§ AUFGABENSTELLUNG
Was konnte die Kundin der Werkstatt laut dem Text zur Schadenabwicklung zum Zeitpunkt der Abwicklung nicht sagen?

§ VORLIEGENDER TEXT
____________
· Fachbeitrag · Schadenabwicklung
Sollen wir künftig die Rechnung auf den Versicherer ausstellen und die SB des Kunden nennen?
| Eine Kfz-Werkstatt wurde von einem Versicherer aufgefordert, die Reparaturrechnungen künftig auf den Versicherer auszustellen und die Höhe der Selbstbeteiligung (SB) des Kunden auf der RKÜ zu vermerken. Sie möchte nun wissen, ob sie diesen Aufforderungen nachkommen soll. |
Frage: Heute erhielt ich einen merkwürdigen Anruf von einem großen Versicherer. Wir haben einen Vollkaskoschaden abgerechnet und die Rechnung auf unseren Kunden ausgestellt, wie immer. Nun behauptet die Sachbearbeiterin, dass die Rechnung auf den Versicherer ausgestellt werden muss. Das wäre so üblich, und das machen auch andere Werkstätten, da der Versicherer ja auch die Rechnung zahlen würde. Stimmt es tatsächlich, dass die Reparaturrechnung auf den Versicherer ausgestellt werden muss? Bezüglich der Selbstbeteiligung wurde gesagt, dass die Kundin ja eine habe, wir das auf dem RKÜ-Formular aber nicht vermerkt hätten. Zu dem Zeitpunkt der Abwicklung hatte unsere Kundin uns nicht sagen können wie hoch die SB ist. Dies teilte ich auch dem Versicherer mit. Man nannte mir dann die Höhe der SB und teilte mir mit, man werde die Rechnung ausnahmsweise zahlen. Ich bat - man weiß ja nie, was noch kommt - die Sachbearbeiterin um eine schriftliche Mitteilung, dass die Rechnungen in Zukunft auf den Versicherer ausgestellt werden solle. Ob wir das dann gegebenenfalls befolgen werden, hängt von Ihrer Antwort ab.
____________
§ AUFGEFÜHRTE DATENSÄTZE
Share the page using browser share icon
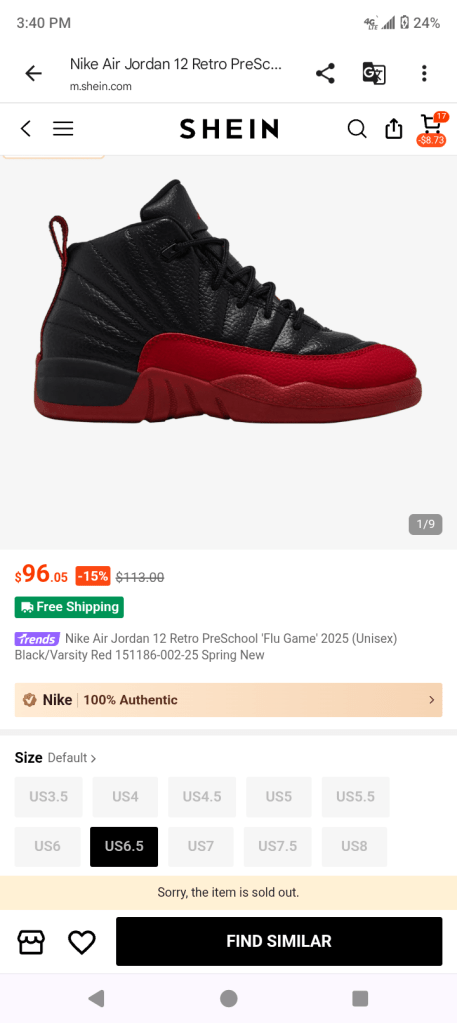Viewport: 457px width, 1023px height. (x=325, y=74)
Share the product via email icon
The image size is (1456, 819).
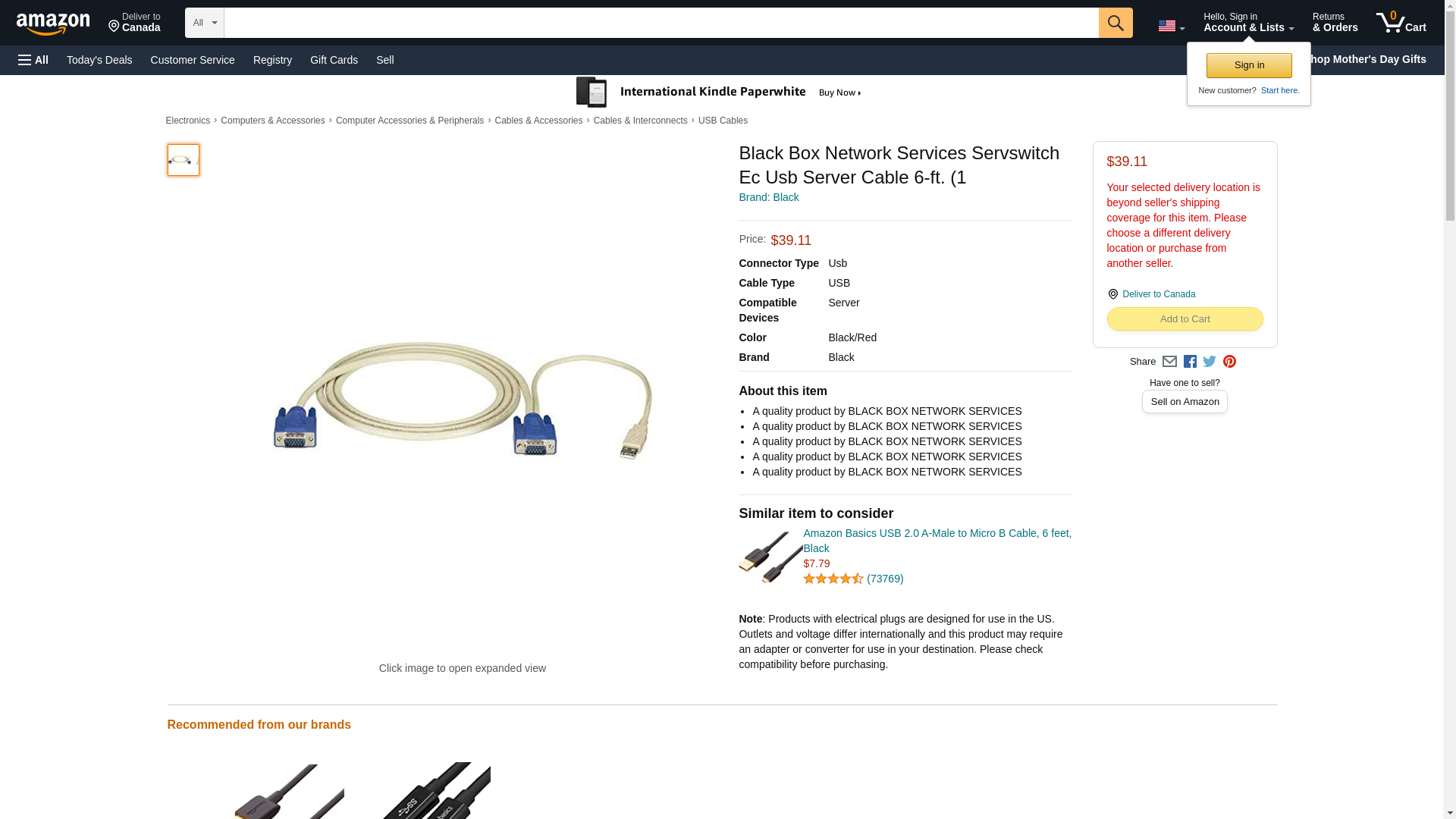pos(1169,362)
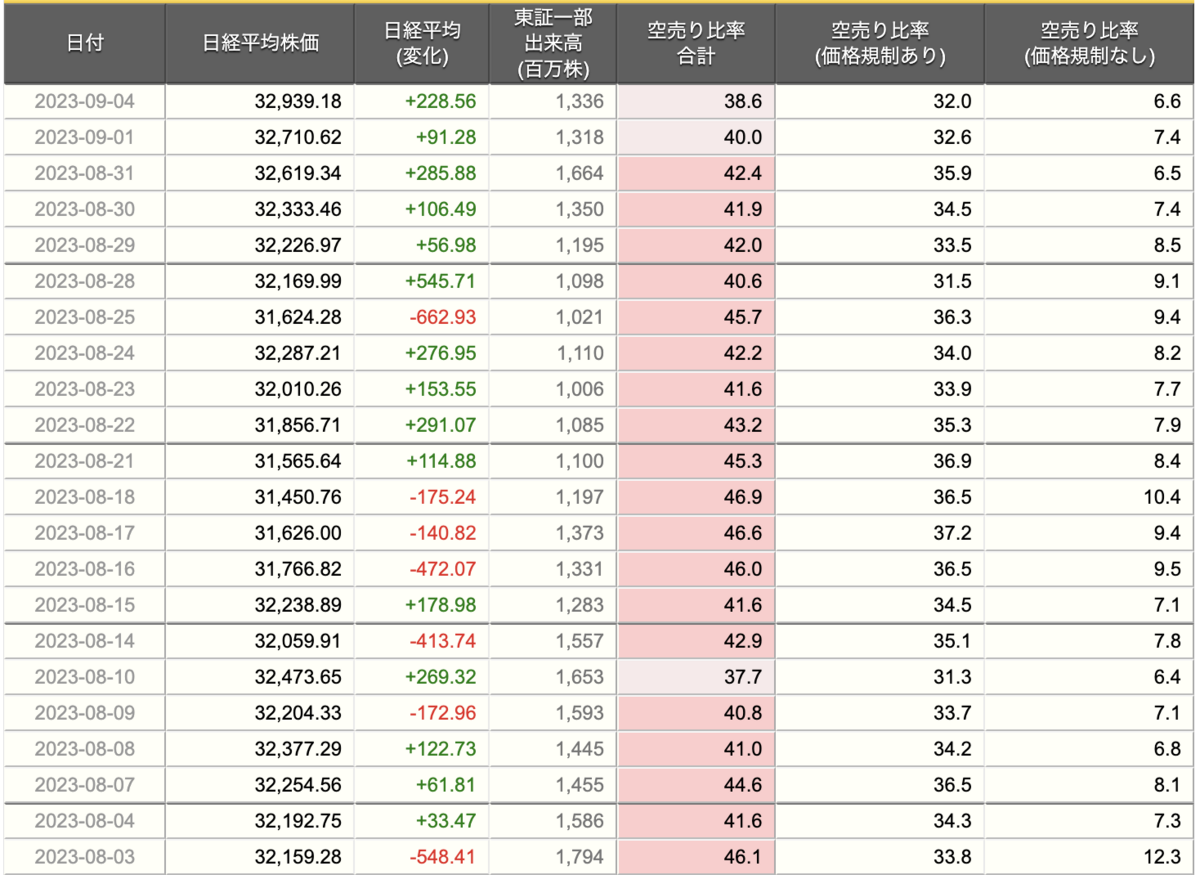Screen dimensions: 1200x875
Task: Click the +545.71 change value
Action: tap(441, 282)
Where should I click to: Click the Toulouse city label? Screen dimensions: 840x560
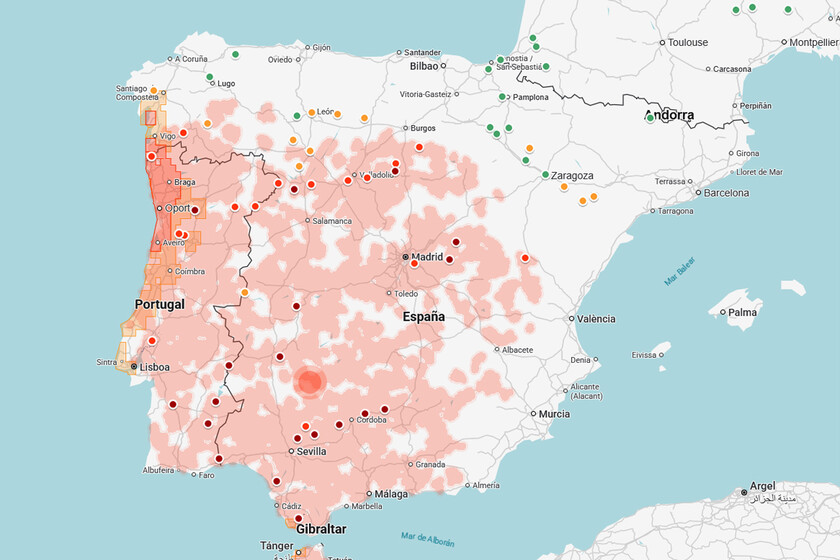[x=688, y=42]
____________
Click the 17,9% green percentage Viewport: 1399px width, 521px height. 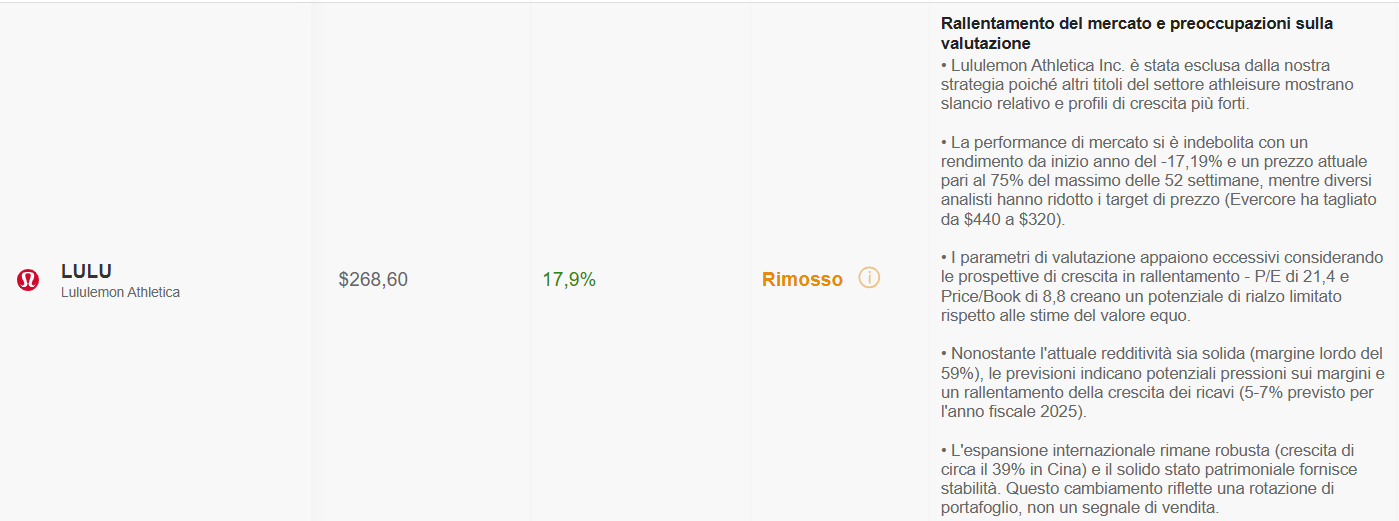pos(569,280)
____________
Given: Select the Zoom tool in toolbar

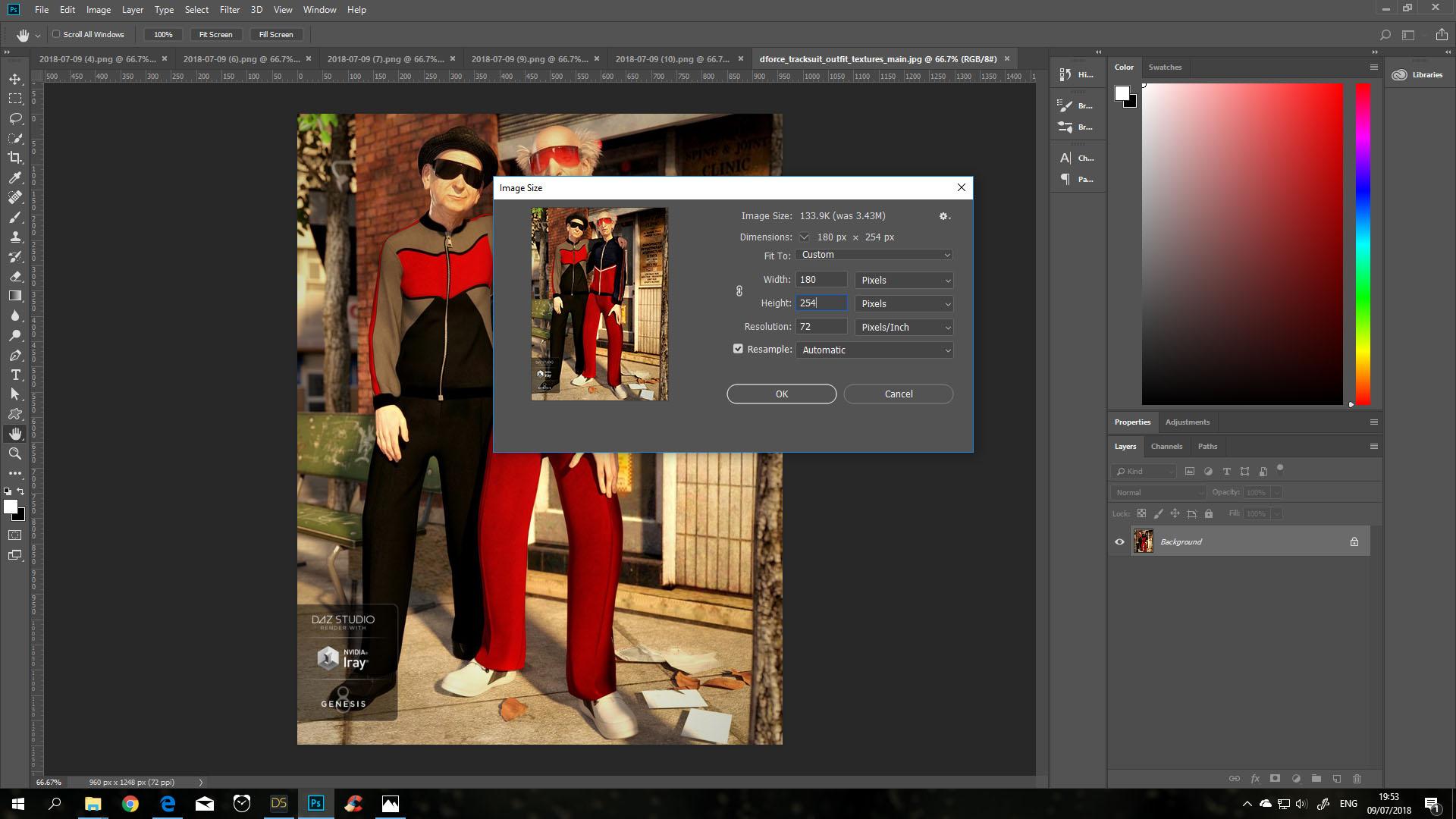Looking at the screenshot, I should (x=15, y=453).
____________
§ ERGEBNIS DER AUFGABE
Sie konnte nicht sagen, wie hoch ihre Selbstbeteiligung ist.